The UK remains a shareholder in the ECB and the European Investment Bank (the ‘EIB’), and can have extra capital called up for the next ten years at least: €1.5 billion into the ECB and €35.7 billion into the EIB.
We could also lose the paid-in shareholdings in the ECB of €100 million and €3.5 billion in the EIB. That makes a potential maximum loss across the ECB and EIB of €37.1 billion.
The UK agreed to remain responsible for all of the EU’s funds, facilities and guarantees established whilst the UK was a member.
The applicable terms are adverse. Firstly, losses at the EU level are the responsibility of member states on a joint-and-several liability basis, meaning that, if one member fails to pay, the payments of others are raised until the ‘last man standing’ pays everything.
While the UK’s payments would normally be in the region of 12 per cent of the whole – the relationship of the UK’s Gross National Income (‘GNI’) to the EU’s GNI – they could escalate to 100 per cent if no other country could pay.
Secondly, the UK’s liability only ceases when the transactions underlying its liability have paid off. The liability has no end date where a transaction tracks back to an investment in equity, and ‘evergreen’ facilities can be redrawn over and over again.
There are three ‘evergreen’ facilities: The Balance of Payments Facility with a ceiling of €12 billion and nothing drawn at present.
Then the Macro Financial Assistance which appears to have no ceiling as it is a way of the EU joining in IMF bailout programmes for non-EU countries; about €6 billion appears to be outstanding, with €3 billion of that lent out in 2020 and 2021 alone.
Then there is the first Eurozone bailout facility, the European Financial Stabilisation Mechanism or EFSM: Ireland owes €15.6 billion and Portugal €14.25 billion out to 2042. €30.15 billion of the €60 billion ceiling remains available to be redrawn. The maximum loss on ‘evergreens’ is at least €78 billion, with no end date.
Next are the EU’s first-loss guarantees to the EIB. Firstly for its loans outside the EU made before 2021, where the guarantee is for €61.7 billion and the loans against it €60.8 billion, running off around 2036.
Secondly the €16 billion first-loss guarantee for the InvestEU programme, where the total financed amount is over €600 billion and containing equity investments with no end date of over €16 billion. The maximum loss here is €77 billion, with €16 billion having no end date.
There is one fixed loan facility: Euratom, with a ceiling of €4 billion of which €3.67 billion is drawn and €0.33 billion must soon be drawn or expire, and loans can have a maturity out to 2031.
That is a total of potential liabilities through the EU of €159 billion, of which the UK’s normal share, at 12 per cent, would be €19 billion.
If one adds the potential losses through the shareholdings in the ECB and EIB of €37.1 billion, the range of losses is from €56.1 billion if all other member states can pay, up to €196.1 billion if none of them can.
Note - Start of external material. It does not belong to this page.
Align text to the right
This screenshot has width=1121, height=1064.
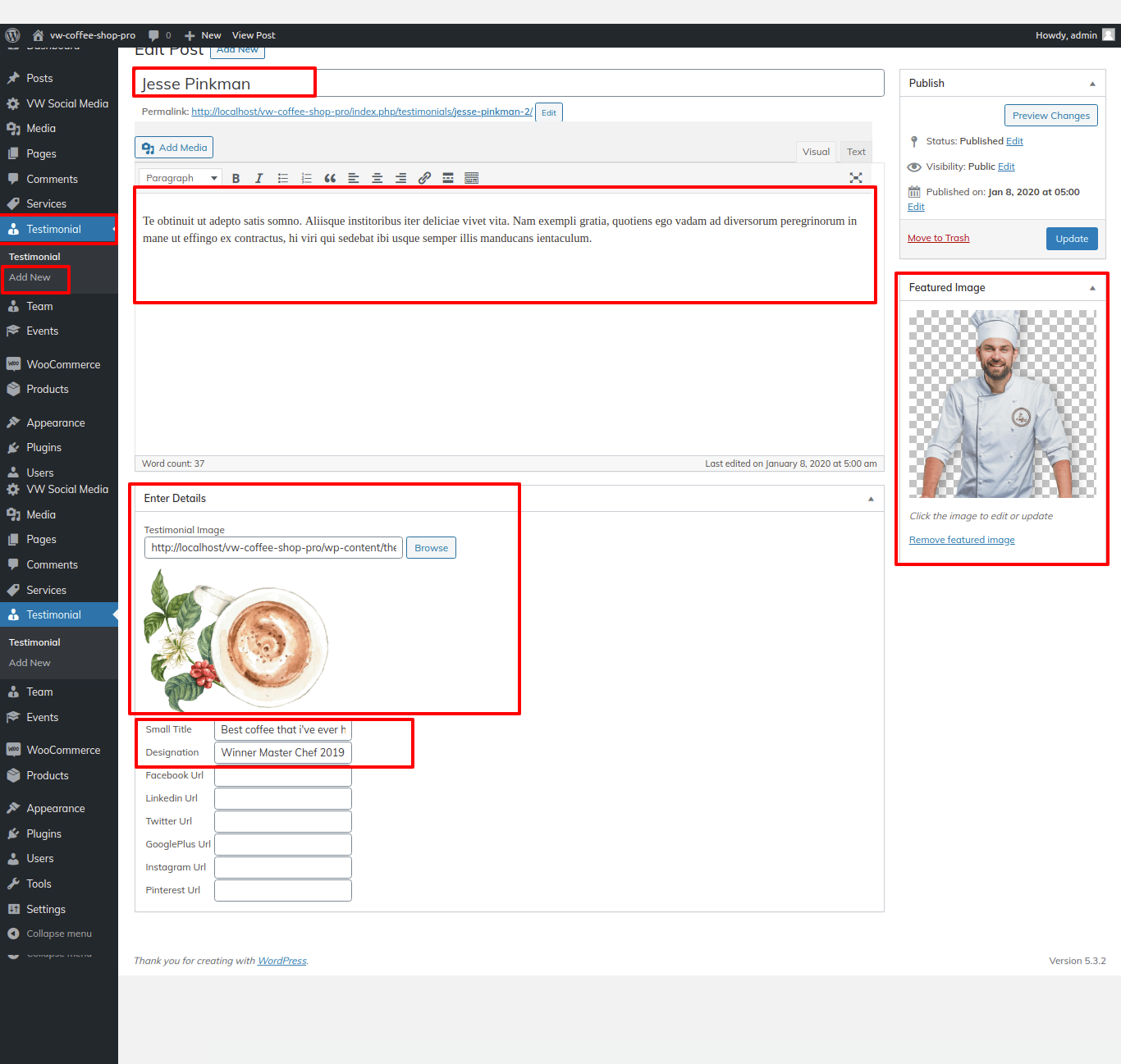point(400,178)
These amounts are over and above the Brexit ‘divorce bill’, recently estimated as £40 billion and payable out to 2057.
We can look forward to confirmation of the avenues through which the UK will share the pain of a renewed euro crisis, as well as emphatic and empty denials that the current government was apprised of these avenues before it decided to sign the Withdrawal Agreement on Theresa May’s terms in this area.
Our new Prime Minister, who ever that is, would be well advised to take a close look at these terrifying future liabilities and seek to wind them down.